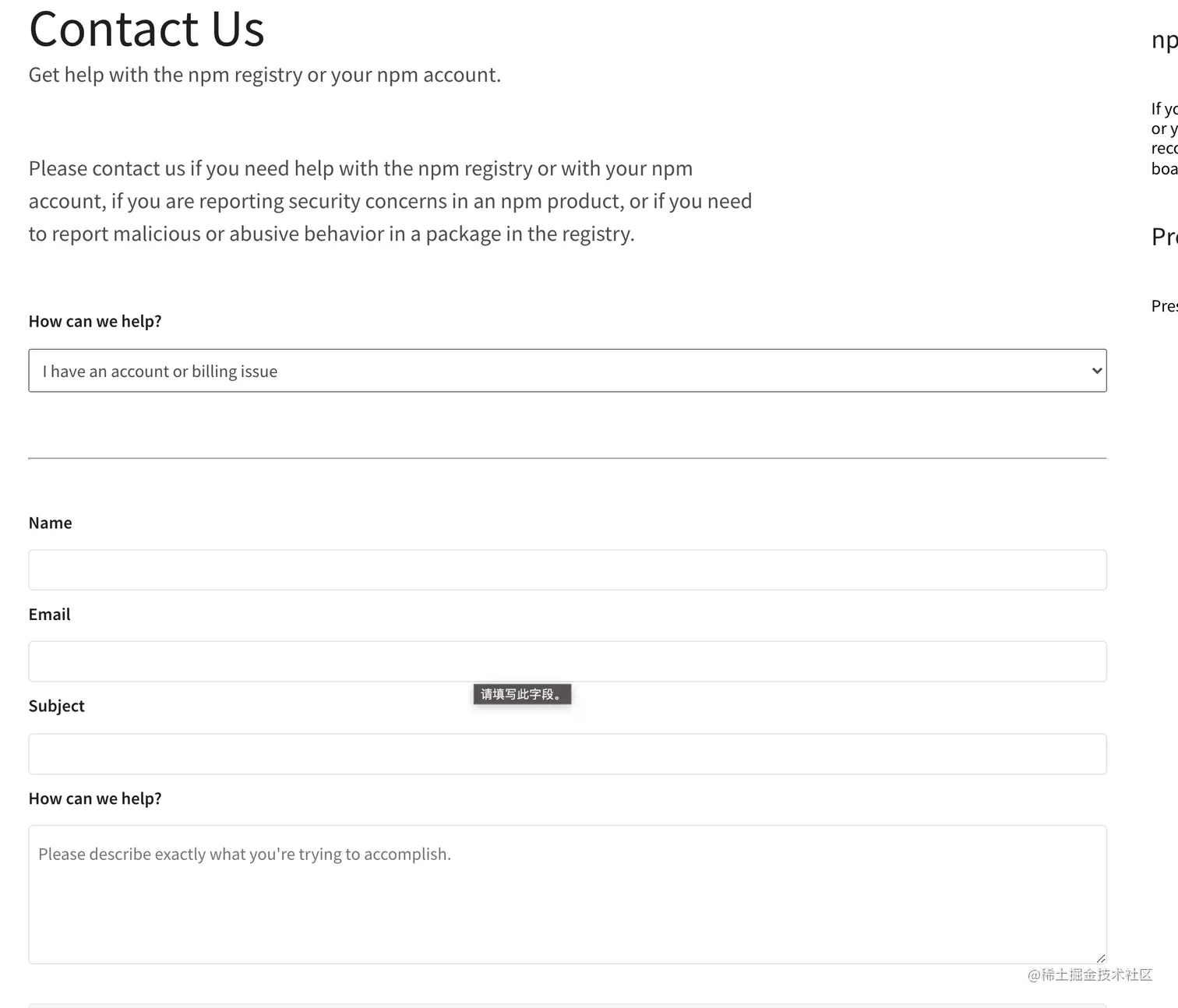The height and width of the screenshot is (1008, 1178).
Task: Click the "Please contact us" intro paragraph
Action: coord(390,201)
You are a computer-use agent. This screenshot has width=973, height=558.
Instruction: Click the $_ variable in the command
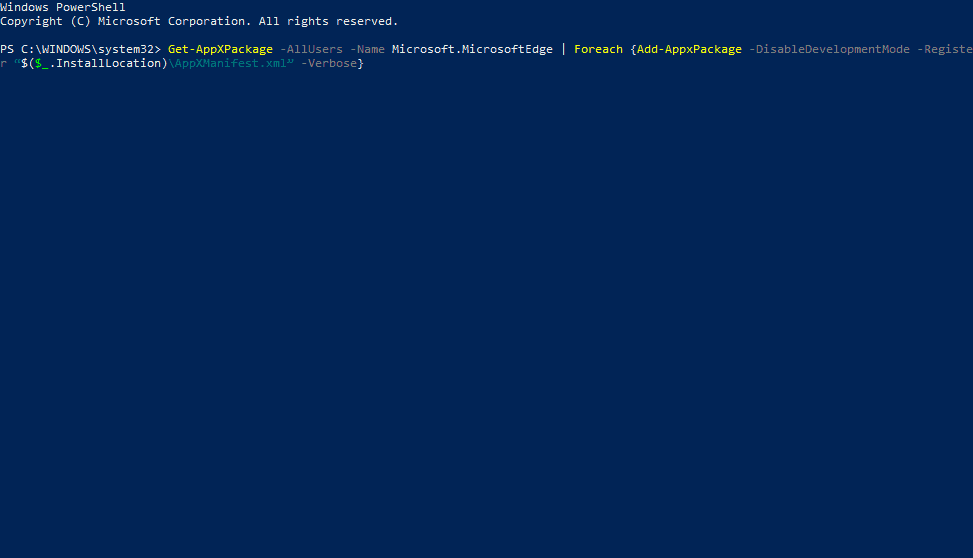[41, 64]
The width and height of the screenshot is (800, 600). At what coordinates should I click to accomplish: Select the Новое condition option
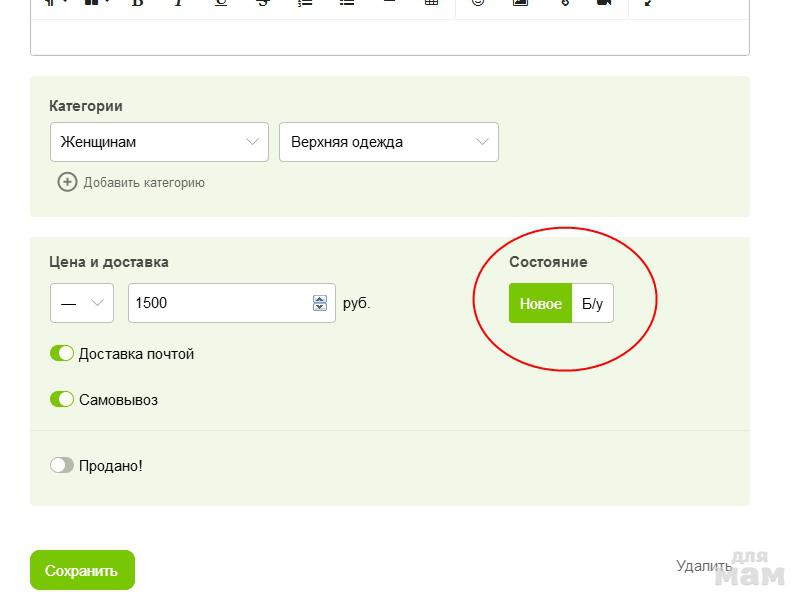(x=540, y=304)
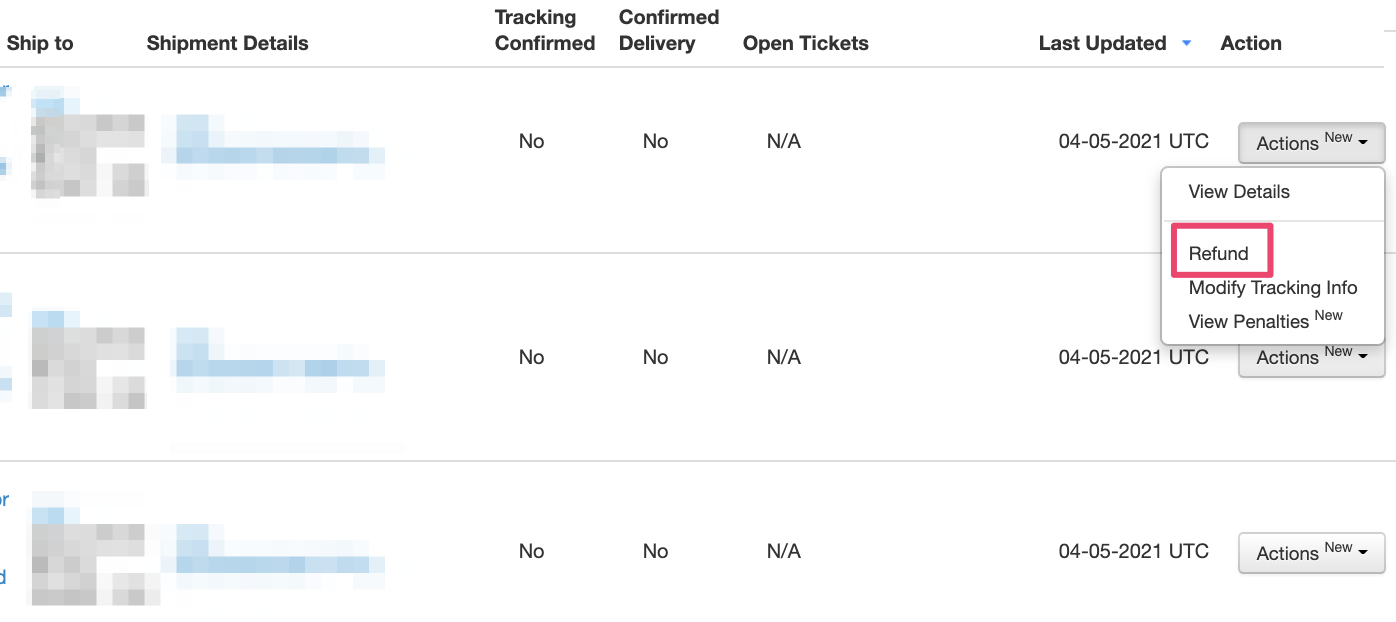The height and width of the screenshot is (622, 1396).
Task: Click the blue link on the third shipment row
Action: click(x=4, y=500)
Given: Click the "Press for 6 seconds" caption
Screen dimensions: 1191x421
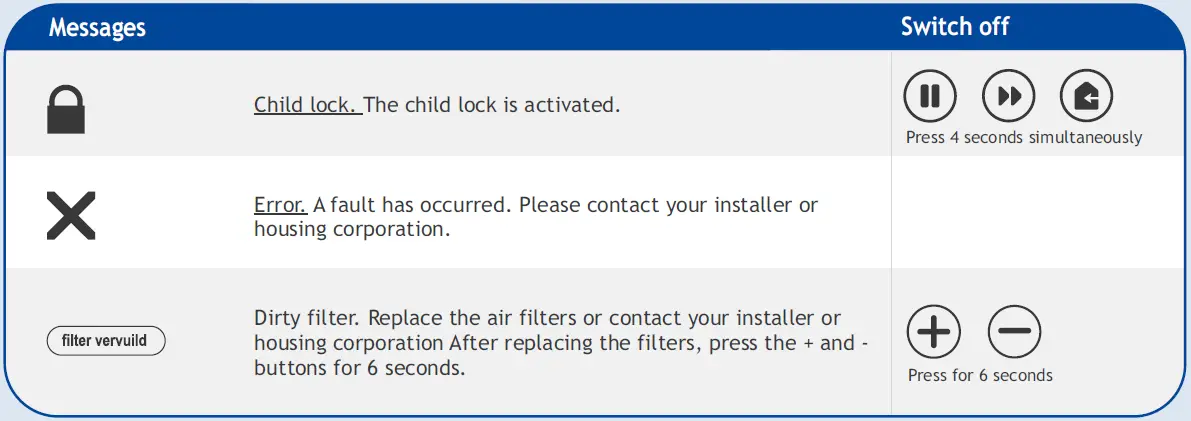Looking at the screenshot, I should click(980, 376).
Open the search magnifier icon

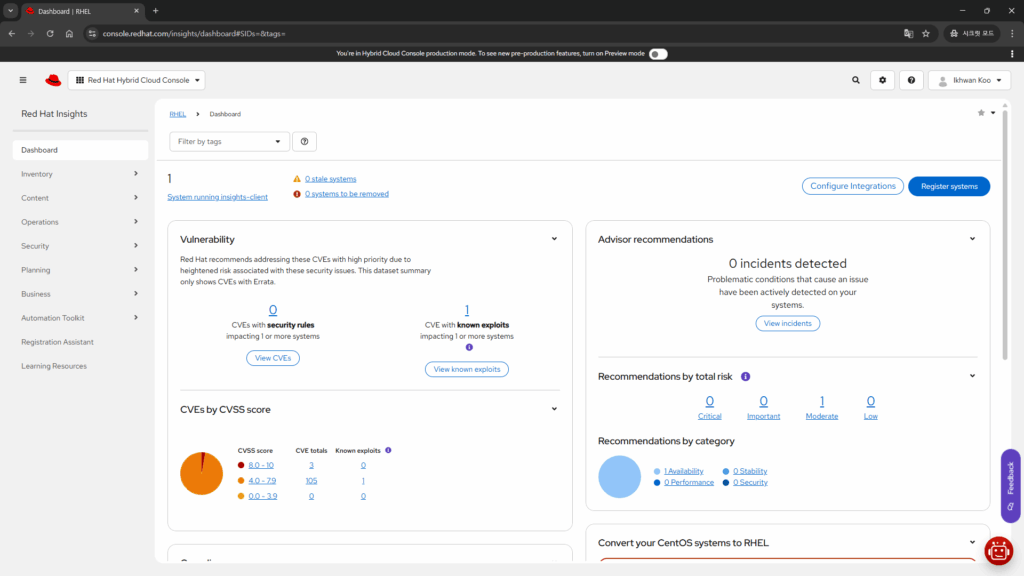coord(855,80)
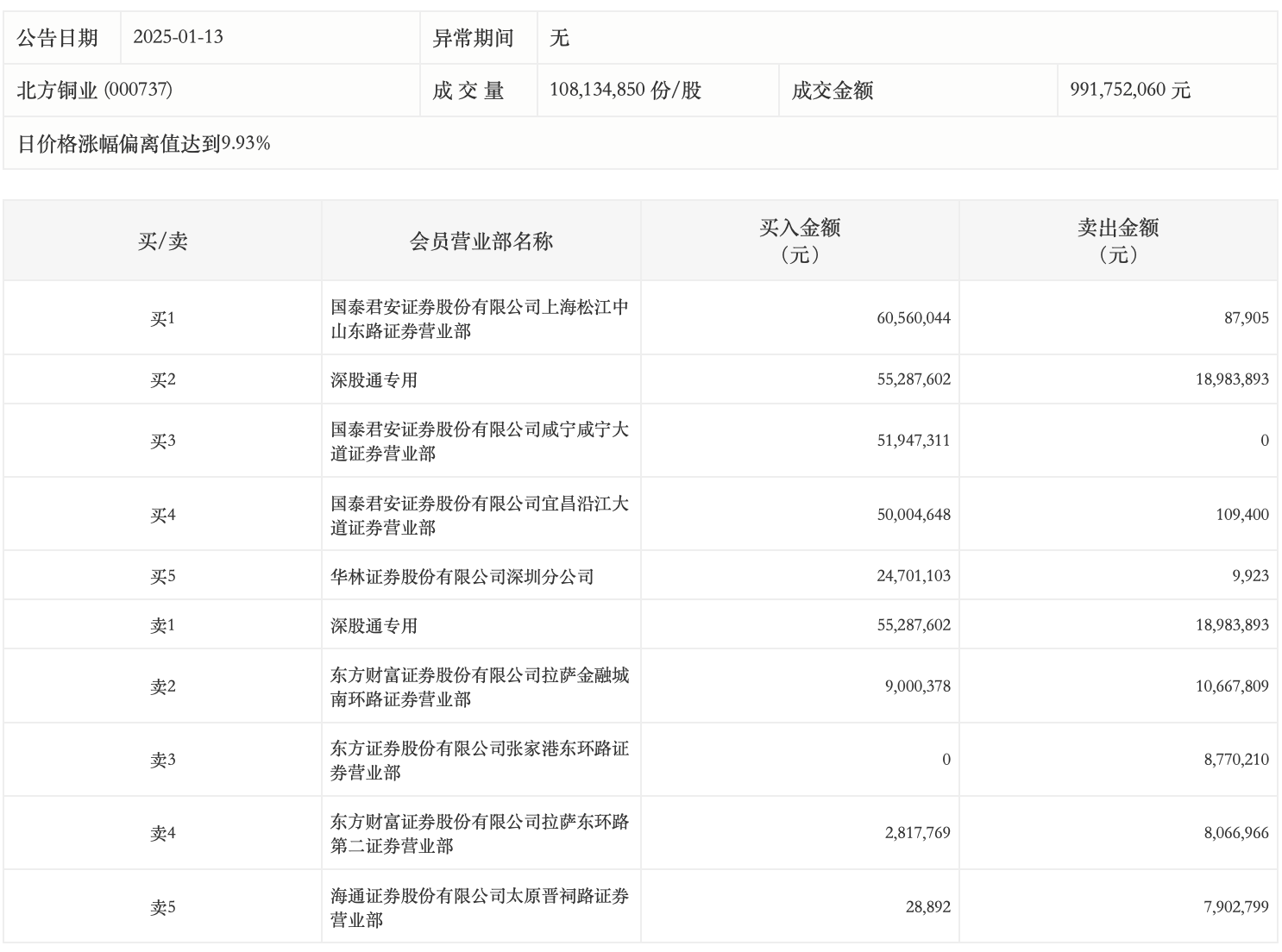Select 东方证券 张家港东环路 branch name
The width and height of the screenshot is (1282, 952).
point(479,761)
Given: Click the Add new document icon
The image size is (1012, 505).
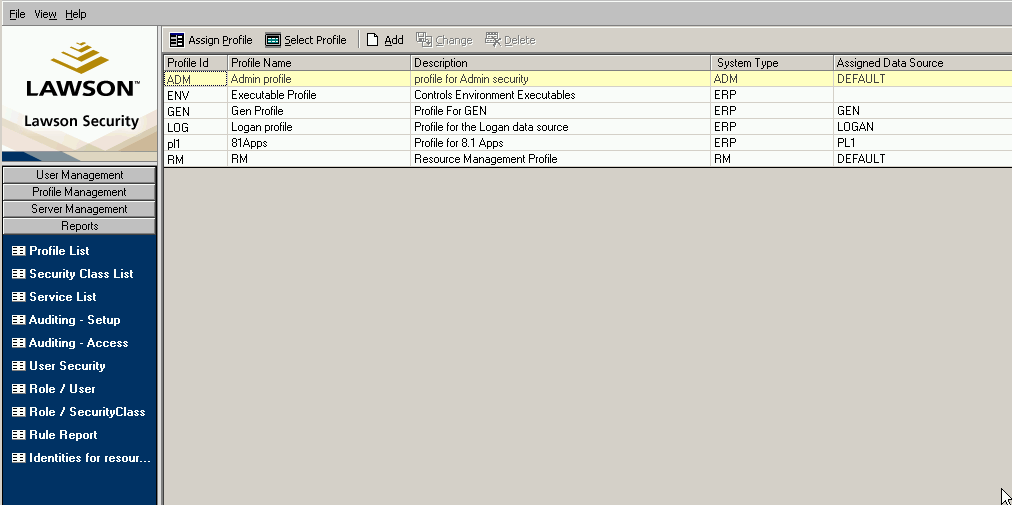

◆ ◆ ◆ ◆

# Your instructions:
In the data above, which lines include "Given"? Return those lines.

# Task answer:
Given: Click the "Press for 6 seconds" caption
Given: Click the Add new document icon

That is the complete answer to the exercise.